SMLC is also working with another company that fabricates metal parts, and this plant involves heating and foraging steps, heat treatment steps, followed by shaping and machining steps. By using modeling to achieve the right metallurgical properties, the company saves on the machining maintenance, machine time, and machine utilities. Doing it this way also saves energy in the heat treatment process.
“This is an example of a discrete process where we’re actually able to save electricity and gas/fuel-based energy in substantial ways and at the same time improve the production and quality of the product,” said Davis.
SMLC analyzed across industries, across manufacturing structures, and across problems, and put together a set of requirements which were used to spec the Smart Manufacturing Platform. The platform is based on the services infrastructure developed by Nimbis Services, the originator of the cloud-based technical computing marketplace.

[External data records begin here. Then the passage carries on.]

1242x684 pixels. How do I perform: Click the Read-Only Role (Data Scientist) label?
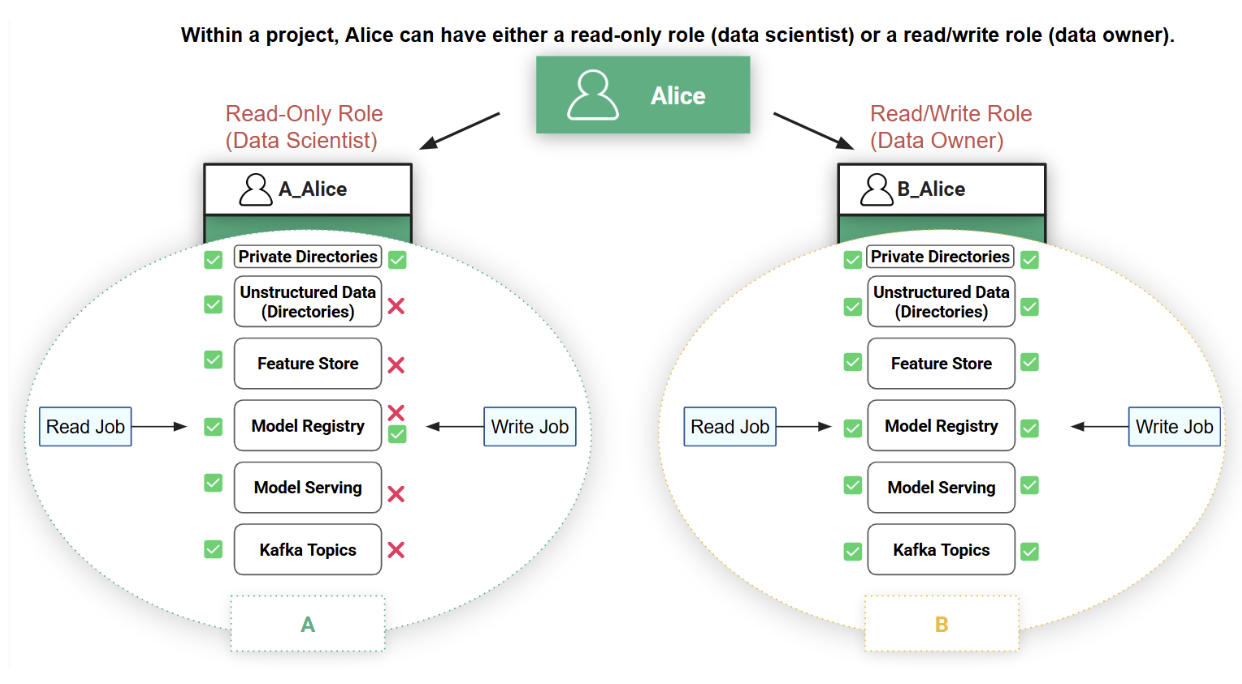(x=304, y=127)
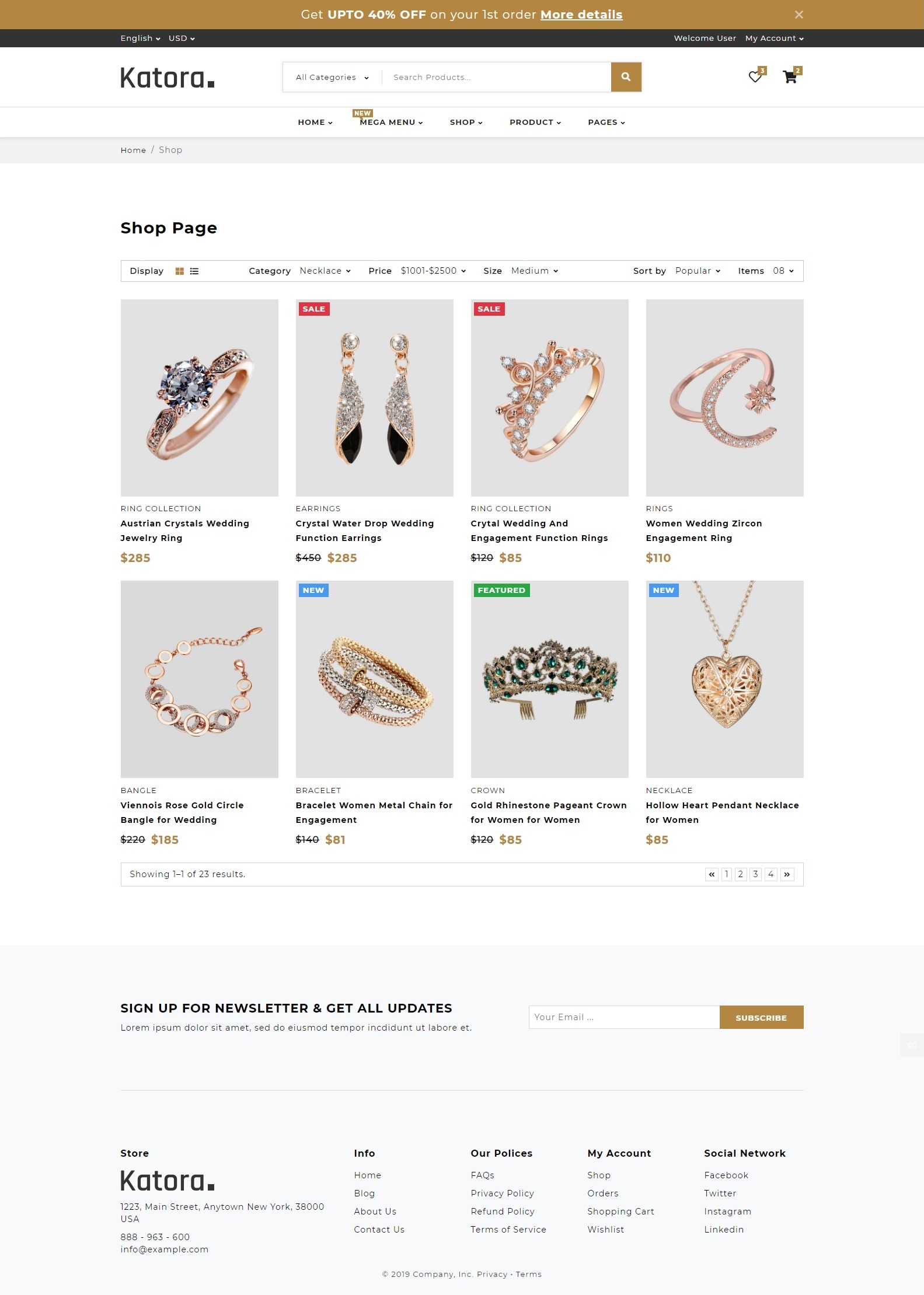This screenshot has height=1295, width=924.
Task: Open the Sort by Popular dropdown
Action: coord(698,271)
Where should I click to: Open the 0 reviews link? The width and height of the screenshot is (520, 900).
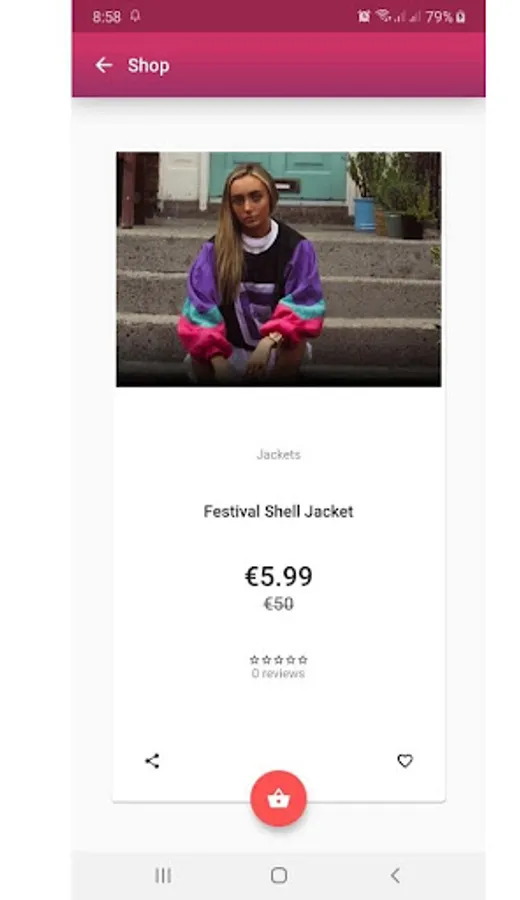pos(278,673)
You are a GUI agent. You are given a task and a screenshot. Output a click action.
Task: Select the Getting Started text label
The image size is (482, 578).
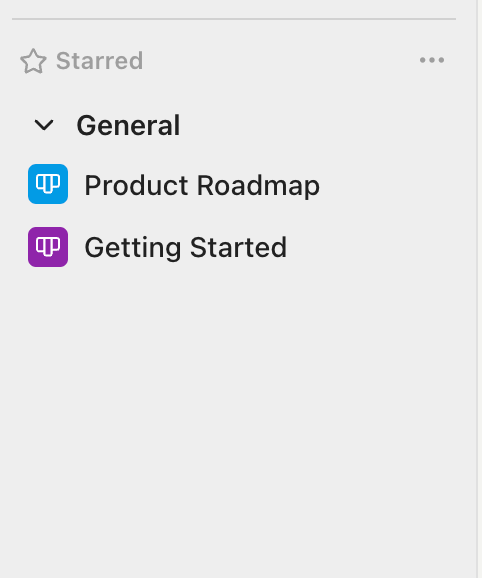coord(186,248)
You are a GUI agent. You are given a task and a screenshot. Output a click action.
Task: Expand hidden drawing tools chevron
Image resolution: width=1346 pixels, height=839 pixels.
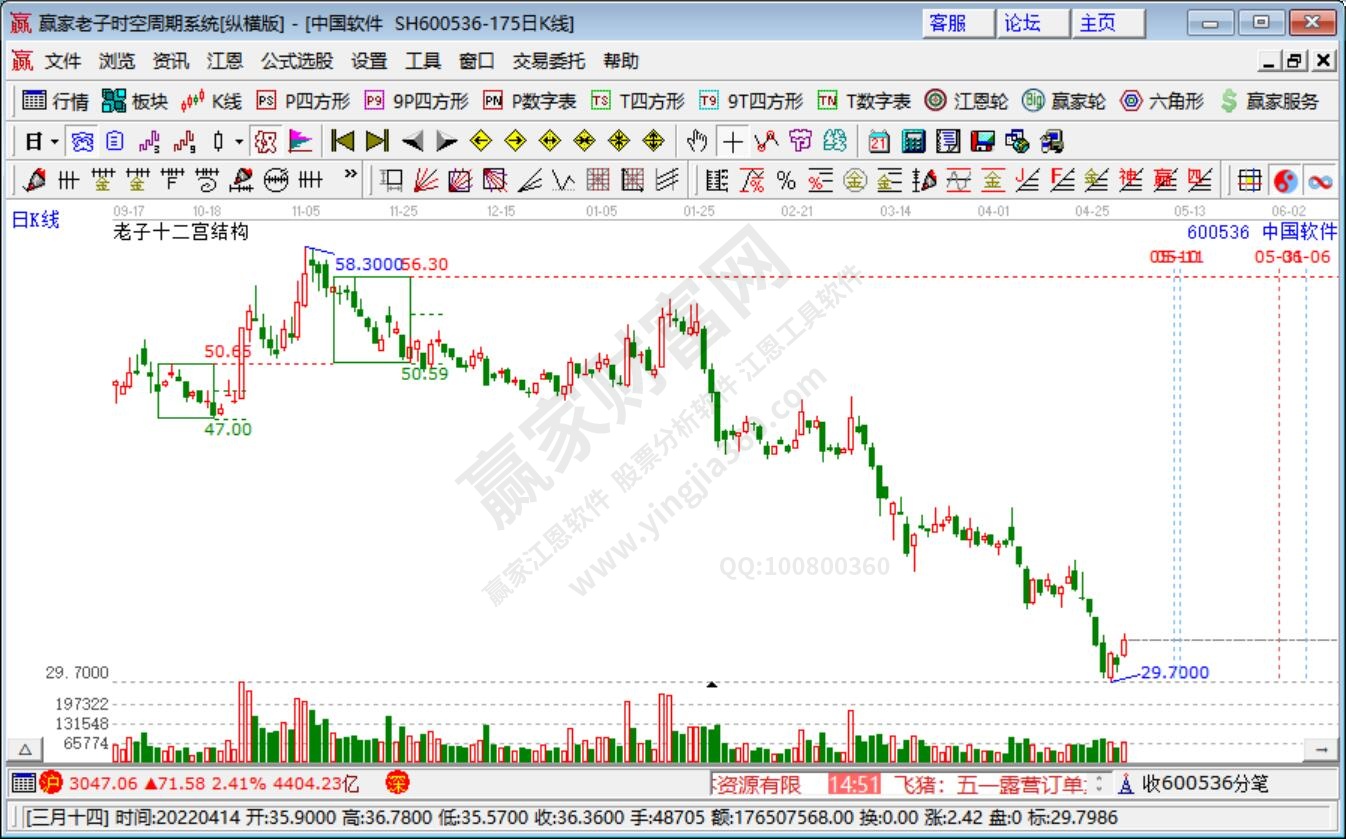point(350,175)
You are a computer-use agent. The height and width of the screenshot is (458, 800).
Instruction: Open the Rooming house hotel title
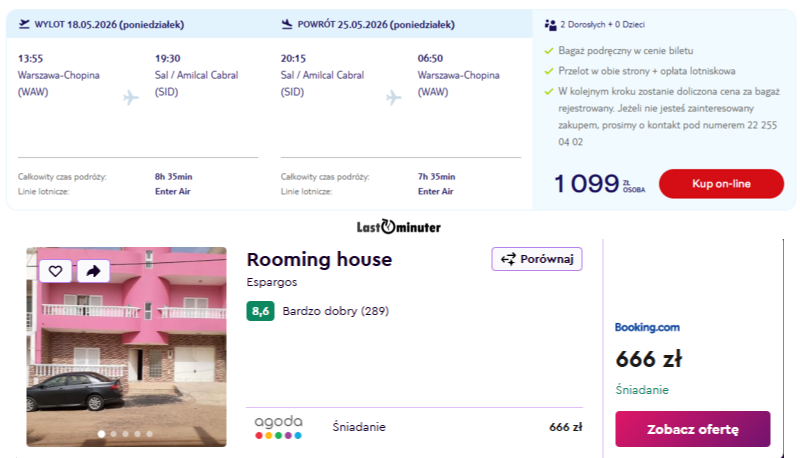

SMLC added a unique workflow-as-a-service layer that allows companies to select and put together different components ranging from ‘how do I collect data?’ to ‘how do I analyze it?’ and finally ‘how do I interface it back with the plant?’ Put another way, the workflow-as-a-service layer arranges a series of pieces of code into an organized format that can be put into actionable use.
SMLC and its partners are now in the process of building out the platform against specific test beds in automotive, food, ammunition, gas, refining, chemicals, and pharmaceuticals. The prototype contains a vertical stack of all the services – the computational and storage layers, the cloud management layers, and the workflow-as-a-service layer – and it has the ability to bring those environments together. The next step is building out capabilities and robustness within each of the layers, so for the cloud management layer, for example, they will be implementing OpenStack.
“We’re seeing a set of tools that are relatively invariant across companies,” said Davis, “these tools have to do with access to computational resources, the ability to spin up and down instances of computation. The platform is basically architecting out those invariant elements and leaving a layer called the smart manufacturing marketplace, a layer in which the companies can come in and select different components that they need that are specific to their own uses and missions.”